The map Þórður copied is a mesmerizing mosaic of real, imagined, and legendary places. To the southeast lie Ireland, Britain, the Orkneys, Shetland, the Faroe Islands, Iceland, and the elusive Frisland—a phantom island that appeared on many maps of the period. To the northeast are Norway and the semi-mythical Bjarmaland, likely referring to the region around today’s Arkhangelsk in Russia.
At the top of the map we find Jötunheimar (“land of the giants”) and Risaland (“land of the titans”), mythological realms from Norse lore. Floating in the icy ocean is the fictional island of Narveöe. Two well-documented Greenlandic locations stand out: Hvitserkr, a glacier used by Icelandic sailors as a landmark, and Herjólfsnes, a settlement founded by one of the follower of Eiríkr the Red around 985.
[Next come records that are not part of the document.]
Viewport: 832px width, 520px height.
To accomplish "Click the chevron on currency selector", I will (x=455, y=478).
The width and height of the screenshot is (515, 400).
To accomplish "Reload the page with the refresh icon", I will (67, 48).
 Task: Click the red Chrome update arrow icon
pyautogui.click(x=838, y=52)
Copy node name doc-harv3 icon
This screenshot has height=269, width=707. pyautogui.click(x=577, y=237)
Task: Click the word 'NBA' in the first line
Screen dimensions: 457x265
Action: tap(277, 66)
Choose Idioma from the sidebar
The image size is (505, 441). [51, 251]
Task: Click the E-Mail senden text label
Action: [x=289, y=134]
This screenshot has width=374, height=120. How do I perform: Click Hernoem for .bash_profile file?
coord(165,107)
A Greenland joined to America
One of the map’s most striking features is its depiction of Greenland as a peninsula connected to the North American continent. Clearly marked are saga toponyms: Helluland (“land of flat stones”), Markland (“land of forests”), Skrælingeland (“land of the natives”), and Promontorium Winlandiae—the Vinland promontory—placed at roughly the same latitude as Ireland’s southern coast, around 51°N.
This detail would prove crucial centuries later: in 1960, excavations at L’Anse-aux-Meadows, on the northern tip of Newfoundland, unearthed a Norse settlement from the 11th century—the first ever discovered in the New World. From obscure curiosity, the Skálholt Map suddenly became a valuable clue in historical research.
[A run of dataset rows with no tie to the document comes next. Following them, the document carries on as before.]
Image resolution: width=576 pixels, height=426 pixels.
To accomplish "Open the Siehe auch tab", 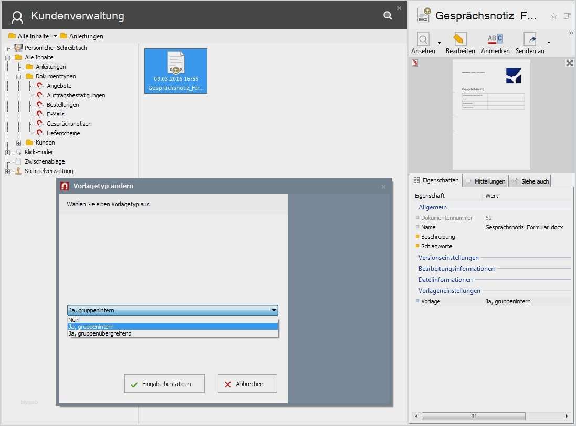I will [533, 180].
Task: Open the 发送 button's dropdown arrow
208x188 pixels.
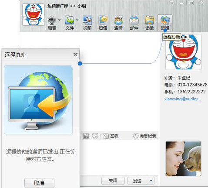Action: pos(151,181)
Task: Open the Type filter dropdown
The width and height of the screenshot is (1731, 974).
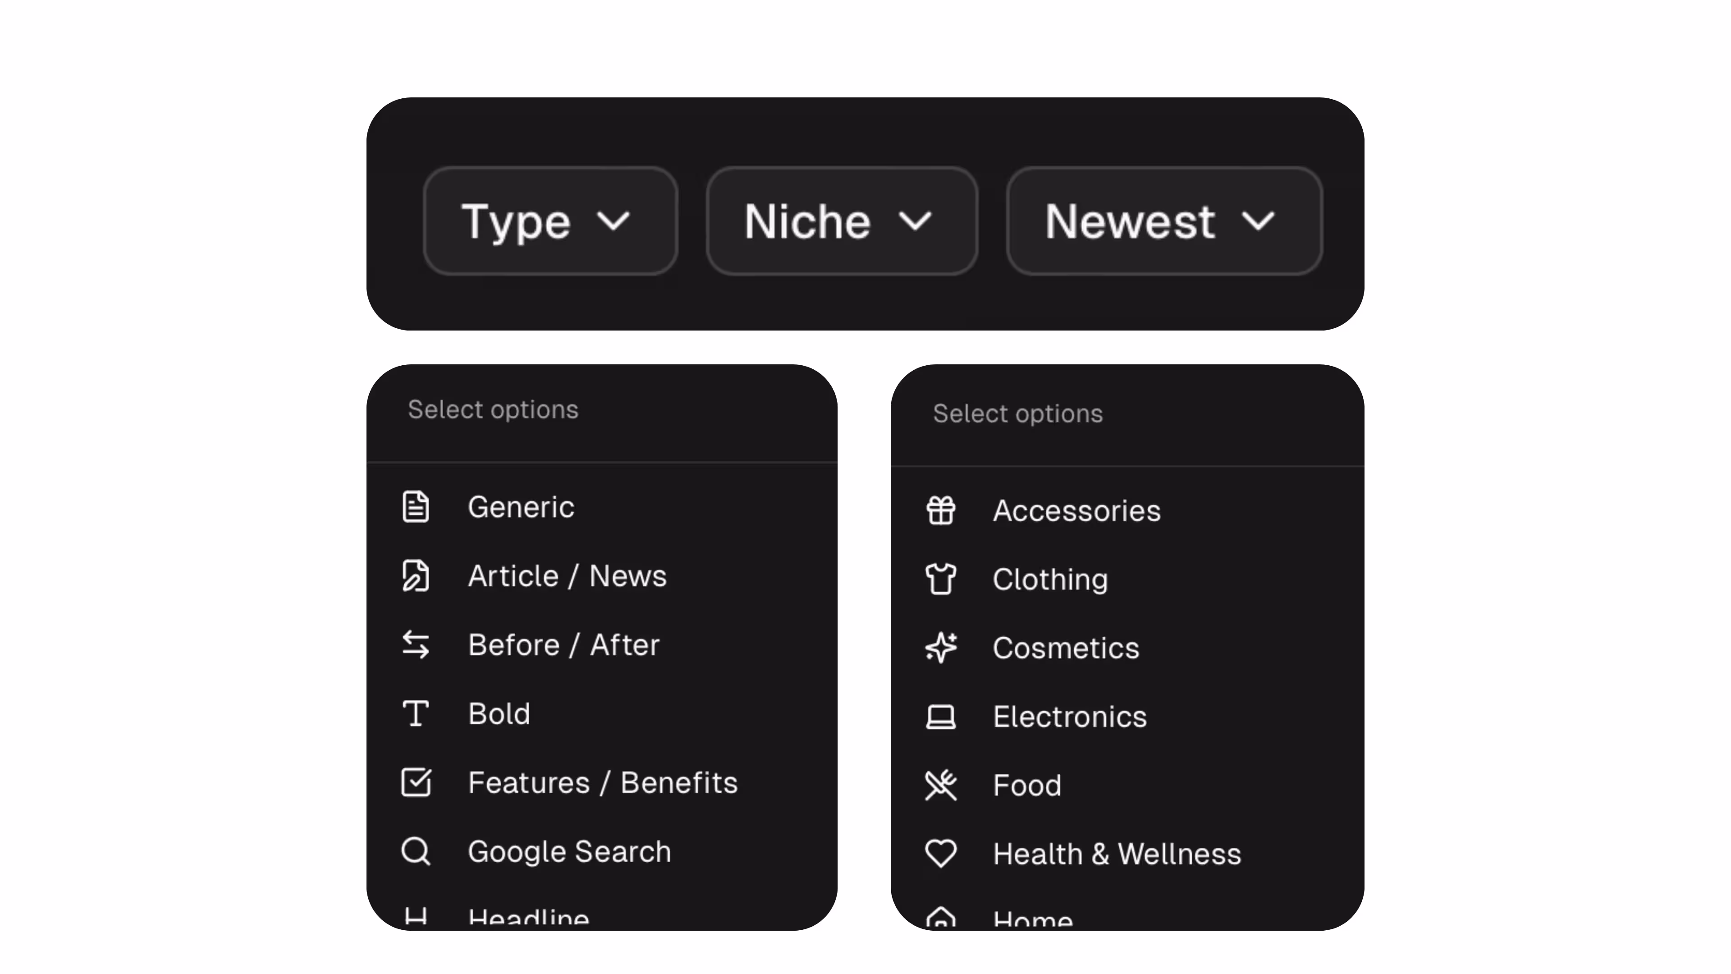Action: 550,221
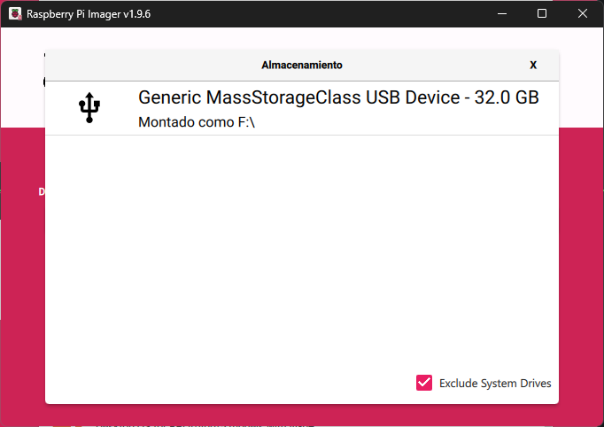Click the magenta strip below the dialog

point(301,415)
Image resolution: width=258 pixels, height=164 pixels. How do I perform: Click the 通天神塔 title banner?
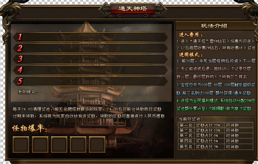132,9
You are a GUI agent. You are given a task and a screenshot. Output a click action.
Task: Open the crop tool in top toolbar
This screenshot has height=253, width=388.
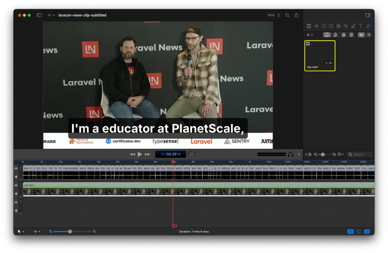click(x=287, y=15)
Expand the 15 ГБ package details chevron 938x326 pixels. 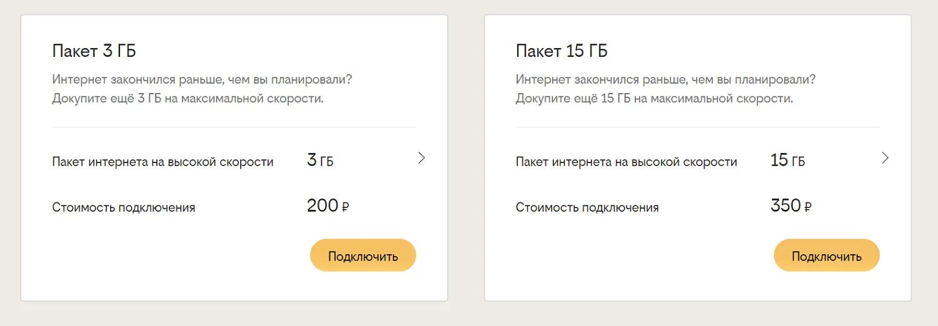tap(885, 158)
Not a mapmaking tradition, but a learned reconstruction
Contrary to what some have claimed, the Skálholt Map is not the remnant of an ancient Icelandic cartographic tradition. In fact, medieval Icelanders never developed a formal mapping practice. The map is instead the scholarly reconstruction of a 16th-century Icelandic intellectual, pieced together from literary texts, classical sources, and contemporary European maps.
Sigurður Stefánsson’s context was one of geopolitical maneuvering: Danish dominance over the North Atlantic—established by the Kalmar Union in 1397—was now driving the kingdom to seek historical legitimacy for territorial claims in the New World in the wake of Columbus’s voyages. Rediscovering the Norse sagas and their accounts of exploration served this colonial narrative well.
One striking episode was that of Danish archbishop Erik Valkendorf, who in 1519 secured papal permission to appoint a new bishop to Greenland—hoping to reestablish contact with Norse descendants after a century of silence following the plague. The voyage never materialized, but the navigational notes and accounts collected by Valkendorf, including those of Ivar Bárðarson, likely influenced Stefánsson’s mapmaking.
A map suspended between myth and politics
Despite its inaccuracies, the Skálholt Map is a document of tremendous historical significance. It reflects not only Iceland’s desire to keep alive the memory of its ancient explorers, but also Denmark’s political attempt to insert itself into the race for the Americas by asserting a kind of Norse “historical precedence” over post-Columbian colonial powers.
The map survives in manuscript copies (1669–1703), preserved in the Royal Danish Library and the Arnamagnæan Collection in Copenhagen. All feature the saga-derived names: Greenland, Helluland, Markland, Skrælingeland, and Promontorium Vinlandiae, in that order.
So while the Skálholt Map does not convey a medieval tradition of geographic knowledge passed down through the ages, it remains a brilliant example of Scandinavian erudition—an effort to reconstruct, from cultural memory and scattered texts, a past that Iceland was not ready to forget. A past of explorers, of remote churches buried in ice, and of settlers bold enough to sail across the ocean and touch the shores of America—centuries before Columbus ever left Palos.